Unfortunately, the "stateless" architectures that preceded Seam and EJB3 had no construct to represent an optimistic transaction. Instead, these architectures provided persistence contexts scoped to the atomic transaction. This resulted in many problems for users, and causes the number one user complaint: Hibernate's LazyInitializationException. A construct was required to represent an optimistic transaction in the application tier.
EJB3 recognizes this problem, and introduces the idea of a stateful component (a stateful session bean) with an extended persistence context scoped to the lifetime of the component.

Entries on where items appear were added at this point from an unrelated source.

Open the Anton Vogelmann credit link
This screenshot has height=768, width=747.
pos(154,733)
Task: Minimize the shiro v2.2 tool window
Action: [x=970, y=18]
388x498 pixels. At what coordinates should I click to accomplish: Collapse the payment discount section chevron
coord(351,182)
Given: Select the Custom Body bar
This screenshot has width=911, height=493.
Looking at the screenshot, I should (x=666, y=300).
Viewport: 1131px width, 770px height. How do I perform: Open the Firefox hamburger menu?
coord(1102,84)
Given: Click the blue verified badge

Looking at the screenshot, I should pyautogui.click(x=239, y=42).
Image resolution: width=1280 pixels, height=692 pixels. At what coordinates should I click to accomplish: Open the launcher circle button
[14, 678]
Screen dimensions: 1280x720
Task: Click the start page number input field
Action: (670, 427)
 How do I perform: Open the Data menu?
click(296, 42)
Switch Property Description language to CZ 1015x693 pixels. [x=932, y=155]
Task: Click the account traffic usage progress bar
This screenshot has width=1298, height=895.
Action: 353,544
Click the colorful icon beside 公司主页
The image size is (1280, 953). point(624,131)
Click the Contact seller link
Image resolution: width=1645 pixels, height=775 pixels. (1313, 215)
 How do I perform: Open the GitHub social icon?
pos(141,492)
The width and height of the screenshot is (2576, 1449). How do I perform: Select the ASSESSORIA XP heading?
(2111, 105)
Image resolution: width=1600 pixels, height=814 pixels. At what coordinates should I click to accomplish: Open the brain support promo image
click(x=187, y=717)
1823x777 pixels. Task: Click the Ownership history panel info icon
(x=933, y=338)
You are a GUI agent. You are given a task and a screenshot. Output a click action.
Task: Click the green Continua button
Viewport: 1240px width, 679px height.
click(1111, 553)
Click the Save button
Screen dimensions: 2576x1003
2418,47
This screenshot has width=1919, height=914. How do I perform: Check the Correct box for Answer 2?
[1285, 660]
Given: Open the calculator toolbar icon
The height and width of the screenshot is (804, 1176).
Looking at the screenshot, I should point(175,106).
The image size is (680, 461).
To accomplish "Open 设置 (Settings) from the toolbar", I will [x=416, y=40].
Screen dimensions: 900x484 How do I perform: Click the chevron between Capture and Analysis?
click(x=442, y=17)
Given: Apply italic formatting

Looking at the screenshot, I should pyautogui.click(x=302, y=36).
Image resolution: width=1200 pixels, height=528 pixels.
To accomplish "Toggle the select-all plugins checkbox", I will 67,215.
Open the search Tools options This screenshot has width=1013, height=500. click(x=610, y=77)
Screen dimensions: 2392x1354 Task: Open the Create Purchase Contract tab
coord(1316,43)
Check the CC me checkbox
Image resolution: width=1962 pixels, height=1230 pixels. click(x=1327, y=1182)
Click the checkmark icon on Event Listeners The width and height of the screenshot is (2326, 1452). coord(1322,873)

This is a partial solution to the problem (and is a useful construct in and of itself), but there are still two issues with this approach:
  • The life cycle of the stateful session bean must be managed manually with code in the web tier.
  • Propagation of the persistence context between stateful components in the same optimistic transaction is possible, but very complex.
Seam solves the first problem by providing conversations, and scoping stateful session bean components to the conversation. (Most conversations actually represent optimistic transactions in the data layer.) This is sufficient for many simple applications where persistence context propagation is not required, such as the Seam booking example application. For more complex applications, with many loosely-interacting components in each conversation, propagation of the persistence context across components becomes an important issue. Therefore, Seam extends the persistence context management model of EJB3, to provide conversation-scoped extended persistence contexts.